● **AIM OF THE EXERCISE**
Report every line in the listing below where the string "agent" shows up.

● **AVAILABLE DATA**
+++

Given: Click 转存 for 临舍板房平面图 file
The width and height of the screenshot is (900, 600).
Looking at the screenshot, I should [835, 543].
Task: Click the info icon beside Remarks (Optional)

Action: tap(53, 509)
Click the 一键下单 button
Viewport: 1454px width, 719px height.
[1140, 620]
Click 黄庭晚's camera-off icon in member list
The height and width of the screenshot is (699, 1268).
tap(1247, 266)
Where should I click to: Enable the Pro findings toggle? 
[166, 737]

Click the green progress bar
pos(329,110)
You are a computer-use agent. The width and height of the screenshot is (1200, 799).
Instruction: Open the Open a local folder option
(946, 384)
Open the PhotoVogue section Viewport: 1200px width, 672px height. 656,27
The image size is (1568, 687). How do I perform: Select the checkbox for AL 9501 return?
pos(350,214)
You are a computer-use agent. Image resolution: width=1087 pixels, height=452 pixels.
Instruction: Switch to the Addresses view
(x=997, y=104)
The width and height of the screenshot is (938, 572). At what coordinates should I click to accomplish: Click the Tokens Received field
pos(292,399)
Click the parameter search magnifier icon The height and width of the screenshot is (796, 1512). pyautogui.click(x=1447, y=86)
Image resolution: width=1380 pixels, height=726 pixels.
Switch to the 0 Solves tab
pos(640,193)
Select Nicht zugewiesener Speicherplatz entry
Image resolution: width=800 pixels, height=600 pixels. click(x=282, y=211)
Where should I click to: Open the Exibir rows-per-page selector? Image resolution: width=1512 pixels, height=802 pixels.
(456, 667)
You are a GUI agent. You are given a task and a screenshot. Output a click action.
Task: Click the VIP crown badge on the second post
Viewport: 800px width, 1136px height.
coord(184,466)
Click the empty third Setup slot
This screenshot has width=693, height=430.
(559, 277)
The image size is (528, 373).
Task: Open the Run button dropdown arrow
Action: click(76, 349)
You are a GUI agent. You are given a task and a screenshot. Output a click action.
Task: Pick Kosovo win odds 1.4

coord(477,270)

+++

● **YOUR RESPONSE**
You are a computer-use agent. The width and height of the screenshot is (1200, 799).
You are a computer-use agent. Image resolution: width=1087 pixels, height=452 pixels.
You are a GUI agent. You are given a task and a screenshot. Output a click action.
You are a GUI agent. You are given a task and a screenshot. Output a click action.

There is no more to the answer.